Researchers at the Salk Institute have developed a method to reprogram stem cells in skin ulcers and sores to differentiate into epithelial (skin) cells. The treatment advance has the potential to revolutionize treatment options for patients suffering from chronic skin conditions such as epidermolysis bullosa, ulcers and sores due to diabetes, bedsores and severe burns. Typically, there is an abundance of stem cells at the site of wounds such as ulcers. However, the stem cells prioritize dealing with inflammation and infection over the regeneration of skin tissue. The researchers sought to reprogram wound-resident mesenchymal stem cells in vivo [inside the body] by applying transduction factors, which directed the stem cells to generate skin tissue. Hence, the treatment is designed to generate new skin at the site of the wound as opposed to the current approach of utilizing a skin graft.

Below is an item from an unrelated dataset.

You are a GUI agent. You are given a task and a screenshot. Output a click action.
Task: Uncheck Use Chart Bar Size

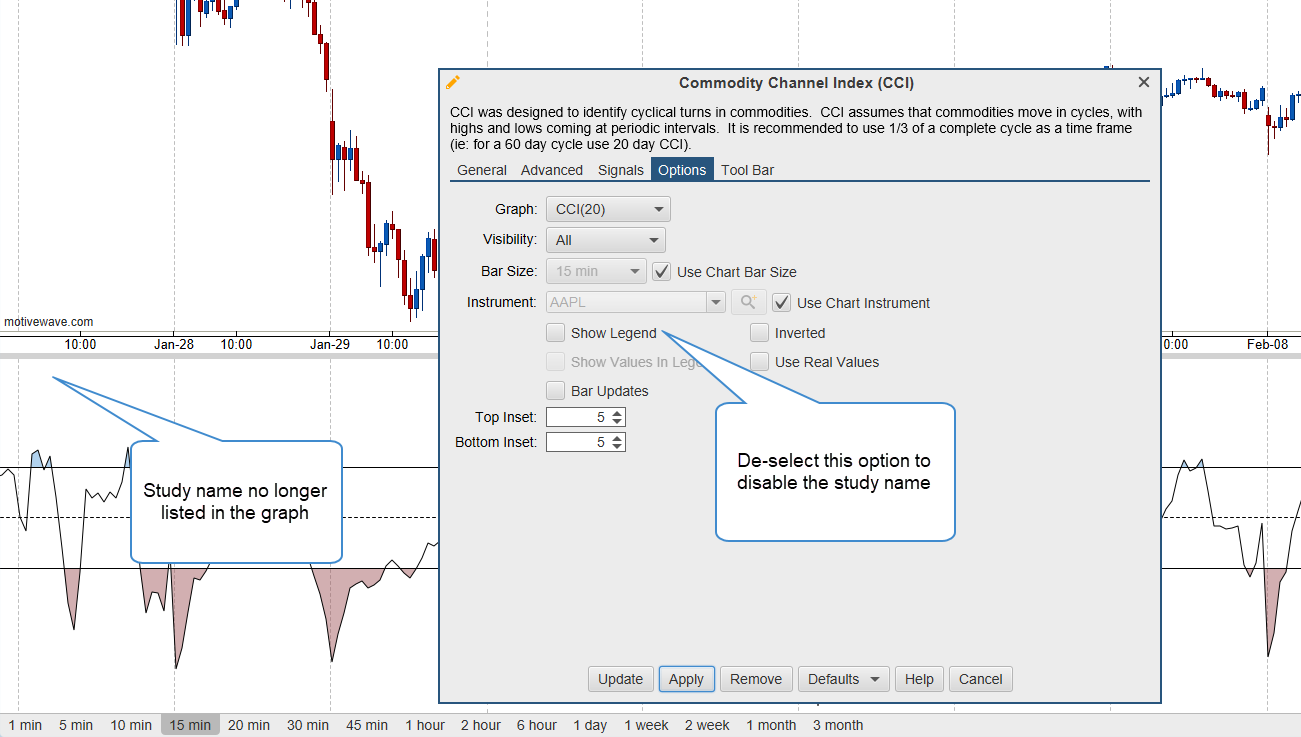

A Phase I clinical trial has been approved to assess the efficacy of a stem cell graft procedure that seeks to provide a more robust treatment option for the millions of individuals who suffer from cardiomyopathy. Cardiomyopathy is a disease which affects cardiac muscle, making it extremely difficult to for the heart to pump blood, straining and wearing down the cardiac muscles further. Prolonged cardiomyopathy can require surgical intervention, and in severe cases, a heart transplant. By implanting a thin membrane of collagen scaffold – seeded with the patient’s own stem cells, over the affected area, the stem cell graft changes the status quo on cardiomyopathy treatments by allowing the damaged heart muscle to mend itself. While current surgical treatments lack long-term efficacy in clinical applications, this novel approach was developed to specifically concentrate the stem cells to the site of the damaged tissue thereby increasing cellular repair and survival.
Bone grafts help millions of people suffering from bone loss due to trauma or disease. Typically, traumatic bone injuries and bone loss due to disease have been mended with synthetic grafts or segments of bone taken from another area in the patient’s body. However, these treatments do not last long-term in growing bodies, and lack vasculature required for mature bone growth. In vitro tests at the New York Stem Cell Foundation Research Institute of a new technology called Segmental Additive Tissue Engineering (SATE) have demonstrated stem cell grown segments of bone creating large scale, personalized grafts. The SATE protocol seeds the patient’s own stem cells into a scaffold and directs the cells to develop into customized and vascularized bone segments, which pose virtually no risk of rejection, and are able to grow with the patient.
The FDA has approved a novel synthetic scaffold that would allow stem cells to regrow bone more efficiently. The proprietary technology, Osteo-P [from Molecular Matrix Inc.], replaces the use of bone grafts and utilizes the patient’s own stem cells to regrow bone following trauma or injury. The Osteo-P, a scaffold made of carbohydrate [sugar] polymer, is an improved alternative to current bone grafting procedures in that it enables the body’s own stem cells to regenerate bone in aggregate, and it is resorbed by the body as it is replaced by the newly formed bone.